## Records provided
──────────────────────────────
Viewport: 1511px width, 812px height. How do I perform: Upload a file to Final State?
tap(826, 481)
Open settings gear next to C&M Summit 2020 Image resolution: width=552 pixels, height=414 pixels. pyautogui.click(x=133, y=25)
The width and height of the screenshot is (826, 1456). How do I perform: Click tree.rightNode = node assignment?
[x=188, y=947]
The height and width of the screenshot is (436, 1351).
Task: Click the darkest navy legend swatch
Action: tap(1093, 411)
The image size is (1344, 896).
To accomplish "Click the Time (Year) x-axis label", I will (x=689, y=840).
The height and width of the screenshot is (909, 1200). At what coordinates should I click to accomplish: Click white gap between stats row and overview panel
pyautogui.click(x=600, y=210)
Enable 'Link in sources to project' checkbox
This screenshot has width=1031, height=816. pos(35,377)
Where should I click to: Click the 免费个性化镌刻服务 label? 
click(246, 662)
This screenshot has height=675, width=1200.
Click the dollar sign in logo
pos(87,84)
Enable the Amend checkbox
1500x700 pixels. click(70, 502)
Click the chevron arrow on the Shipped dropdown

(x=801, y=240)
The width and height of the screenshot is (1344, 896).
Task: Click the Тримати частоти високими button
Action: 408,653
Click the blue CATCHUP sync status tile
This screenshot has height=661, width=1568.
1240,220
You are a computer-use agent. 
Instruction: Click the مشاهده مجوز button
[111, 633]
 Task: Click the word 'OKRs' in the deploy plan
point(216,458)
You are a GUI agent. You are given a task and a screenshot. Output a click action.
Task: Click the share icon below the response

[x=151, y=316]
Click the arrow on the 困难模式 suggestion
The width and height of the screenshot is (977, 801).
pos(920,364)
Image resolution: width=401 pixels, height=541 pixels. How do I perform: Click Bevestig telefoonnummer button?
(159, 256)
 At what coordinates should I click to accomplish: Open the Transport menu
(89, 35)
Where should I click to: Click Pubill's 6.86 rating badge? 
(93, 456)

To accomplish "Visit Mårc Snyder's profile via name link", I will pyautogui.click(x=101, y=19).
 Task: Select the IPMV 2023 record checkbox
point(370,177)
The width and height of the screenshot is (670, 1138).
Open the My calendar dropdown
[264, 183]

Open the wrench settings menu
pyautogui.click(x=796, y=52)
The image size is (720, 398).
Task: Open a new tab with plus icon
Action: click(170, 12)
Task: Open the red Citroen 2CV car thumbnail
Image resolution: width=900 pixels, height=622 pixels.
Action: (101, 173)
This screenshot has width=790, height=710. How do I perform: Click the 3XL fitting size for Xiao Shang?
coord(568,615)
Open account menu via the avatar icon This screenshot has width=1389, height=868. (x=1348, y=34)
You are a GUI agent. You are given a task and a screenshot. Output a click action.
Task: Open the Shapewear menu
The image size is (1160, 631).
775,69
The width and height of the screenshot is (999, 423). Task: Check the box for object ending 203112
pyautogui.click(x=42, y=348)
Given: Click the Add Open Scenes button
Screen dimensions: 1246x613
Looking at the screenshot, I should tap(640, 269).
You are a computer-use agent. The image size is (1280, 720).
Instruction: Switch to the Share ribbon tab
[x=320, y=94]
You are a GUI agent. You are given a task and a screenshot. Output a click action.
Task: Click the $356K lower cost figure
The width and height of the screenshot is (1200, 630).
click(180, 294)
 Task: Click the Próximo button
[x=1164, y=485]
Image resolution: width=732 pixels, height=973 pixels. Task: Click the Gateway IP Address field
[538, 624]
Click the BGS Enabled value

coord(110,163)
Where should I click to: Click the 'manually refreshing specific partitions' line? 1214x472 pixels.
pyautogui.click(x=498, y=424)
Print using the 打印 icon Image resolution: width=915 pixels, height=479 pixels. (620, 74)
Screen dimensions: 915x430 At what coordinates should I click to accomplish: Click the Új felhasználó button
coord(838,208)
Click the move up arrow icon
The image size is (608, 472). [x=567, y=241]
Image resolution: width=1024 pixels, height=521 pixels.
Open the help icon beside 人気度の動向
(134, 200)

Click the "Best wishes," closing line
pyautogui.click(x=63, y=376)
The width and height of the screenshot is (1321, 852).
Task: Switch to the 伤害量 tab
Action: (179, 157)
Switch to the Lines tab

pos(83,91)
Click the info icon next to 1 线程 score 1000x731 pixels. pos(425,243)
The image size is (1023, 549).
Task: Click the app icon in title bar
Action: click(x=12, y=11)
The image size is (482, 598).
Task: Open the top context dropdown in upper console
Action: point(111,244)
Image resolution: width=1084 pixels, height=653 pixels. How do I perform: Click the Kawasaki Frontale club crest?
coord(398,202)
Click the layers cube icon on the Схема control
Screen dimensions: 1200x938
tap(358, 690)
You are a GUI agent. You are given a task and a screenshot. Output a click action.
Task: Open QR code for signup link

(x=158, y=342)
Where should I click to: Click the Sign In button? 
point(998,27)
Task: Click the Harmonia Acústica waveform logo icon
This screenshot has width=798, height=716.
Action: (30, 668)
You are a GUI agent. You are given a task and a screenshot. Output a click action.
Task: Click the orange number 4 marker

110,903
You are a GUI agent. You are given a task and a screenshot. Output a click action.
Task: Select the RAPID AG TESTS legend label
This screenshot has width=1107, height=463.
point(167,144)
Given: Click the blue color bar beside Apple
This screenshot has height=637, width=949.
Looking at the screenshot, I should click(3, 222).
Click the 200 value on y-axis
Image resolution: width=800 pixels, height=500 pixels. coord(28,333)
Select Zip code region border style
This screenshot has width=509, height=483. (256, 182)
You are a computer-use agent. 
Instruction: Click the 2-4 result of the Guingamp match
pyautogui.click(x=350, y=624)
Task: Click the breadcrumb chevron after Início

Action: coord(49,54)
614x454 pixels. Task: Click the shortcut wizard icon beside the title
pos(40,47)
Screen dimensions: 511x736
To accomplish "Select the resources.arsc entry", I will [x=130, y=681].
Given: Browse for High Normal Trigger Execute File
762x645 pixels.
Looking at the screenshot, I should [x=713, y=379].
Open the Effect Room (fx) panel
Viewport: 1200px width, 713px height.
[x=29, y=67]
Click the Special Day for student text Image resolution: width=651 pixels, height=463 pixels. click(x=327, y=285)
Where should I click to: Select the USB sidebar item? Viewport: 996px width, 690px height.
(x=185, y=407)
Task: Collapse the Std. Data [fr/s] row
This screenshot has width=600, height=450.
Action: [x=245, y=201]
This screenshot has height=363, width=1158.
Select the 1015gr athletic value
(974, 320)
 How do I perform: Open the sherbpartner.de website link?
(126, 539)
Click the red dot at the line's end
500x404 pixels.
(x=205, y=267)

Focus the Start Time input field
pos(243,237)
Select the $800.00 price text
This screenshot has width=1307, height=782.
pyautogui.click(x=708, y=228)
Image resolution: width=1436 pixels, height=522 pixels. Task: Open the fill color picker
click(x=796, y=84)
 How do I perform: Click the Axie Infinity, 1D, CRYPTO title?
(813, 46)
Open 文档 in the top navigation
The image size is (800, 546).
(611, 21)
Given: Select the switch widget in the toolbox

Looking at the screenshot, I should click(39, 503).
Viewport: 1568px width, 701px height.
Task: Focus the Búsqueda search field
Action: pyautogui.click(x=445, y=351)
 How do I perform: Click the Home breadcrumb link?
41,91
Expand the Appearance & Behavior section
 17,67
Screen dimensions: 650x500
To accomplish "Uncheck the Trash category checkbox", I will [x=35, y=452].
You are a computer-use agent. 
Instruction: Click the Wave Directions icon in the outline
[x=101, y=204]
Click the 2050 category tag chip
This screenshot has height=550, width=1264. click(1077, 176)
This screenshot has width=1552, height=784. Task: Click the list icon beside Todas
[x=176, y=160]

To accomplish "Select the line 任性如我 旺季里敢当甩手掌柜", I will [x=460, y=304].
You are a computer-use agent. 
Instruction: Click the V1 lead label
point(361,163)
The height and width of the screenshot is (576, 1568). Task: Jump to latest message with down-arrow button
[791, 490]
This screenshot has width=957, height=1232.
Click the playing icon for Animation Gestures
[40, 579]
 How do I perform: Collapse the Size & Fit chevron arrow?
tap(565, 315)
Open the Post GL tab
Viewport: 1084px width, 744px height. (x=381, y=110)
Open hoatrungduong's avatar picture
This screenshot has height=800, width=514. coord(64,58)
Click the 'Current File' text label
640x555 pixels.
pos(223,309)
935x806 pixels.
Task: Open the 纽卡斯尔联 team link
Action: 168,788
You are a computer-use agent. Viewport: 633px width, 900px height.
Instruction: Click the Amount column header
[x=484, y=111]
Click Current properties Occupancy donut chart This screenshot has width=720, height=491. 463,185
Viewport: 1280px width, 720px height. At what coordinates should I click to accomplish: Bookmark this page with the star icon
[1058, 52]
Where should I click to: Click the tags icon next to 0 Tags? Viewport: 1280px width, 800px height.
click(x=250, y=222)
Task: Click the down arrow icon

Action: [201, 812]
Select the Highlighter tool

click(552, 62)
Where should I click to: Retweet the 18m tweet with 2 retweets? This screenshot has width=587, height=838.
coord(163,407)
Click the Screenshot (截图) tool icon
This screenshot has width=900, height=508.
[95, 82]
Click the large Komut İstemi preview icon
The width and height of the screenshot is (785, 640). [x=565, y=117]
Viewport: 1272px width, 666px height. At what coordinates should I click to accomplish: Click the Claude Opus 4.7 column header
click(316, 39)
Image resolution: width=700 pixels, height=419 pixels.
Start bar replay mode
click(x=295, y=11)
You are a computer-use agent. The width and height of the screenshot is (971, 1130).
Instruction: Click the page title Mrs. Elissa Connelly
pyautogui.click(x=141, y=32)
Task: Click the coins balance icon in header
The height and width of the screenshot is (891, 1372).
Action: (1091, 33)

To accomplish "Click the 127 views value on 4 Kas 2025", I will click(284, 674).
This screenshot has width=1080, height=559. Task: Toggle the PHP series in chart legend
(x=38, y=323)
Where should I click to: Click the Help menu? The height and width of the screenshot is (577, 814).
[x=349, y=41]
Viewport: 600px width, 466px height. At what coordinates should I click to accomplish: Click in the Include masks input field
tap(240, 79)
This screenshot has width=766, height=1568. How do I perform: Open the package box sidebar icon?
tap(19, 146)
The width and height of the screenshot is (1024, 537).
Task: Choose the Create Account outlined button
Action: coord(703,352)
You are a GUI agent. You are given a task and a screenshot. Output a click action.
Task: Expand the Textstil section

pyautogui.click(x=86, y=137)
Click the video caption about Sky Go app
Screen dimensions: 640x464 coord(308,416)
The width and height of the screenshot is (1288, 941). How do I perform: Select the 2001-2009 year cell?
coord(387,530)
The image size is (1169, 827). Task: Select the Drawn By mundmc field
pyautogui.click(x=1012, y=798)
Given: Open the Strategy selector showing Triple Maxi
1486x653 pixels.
──────────────────────────────
## What is needed
Beginning with the line that holds "Click the video caption about Sky Go app", restate word for word every line down to the end of the data, and only those lines.

## Solved problem
Click the video caption about Sky Go app
Screen dimensions: 640x464 coord(308,416)
The width and height of the screenshot is (1288, 941). How do I perform: Select the 2001-2009 year cell?
coord(387,530)
The image size is (1169, 827). Task: Select the Drawn By mundmc field
pyautogui.click(x=1012, y=798)
Given: Open the Strategy selector showing Triple Maxi
1486x653 pixels.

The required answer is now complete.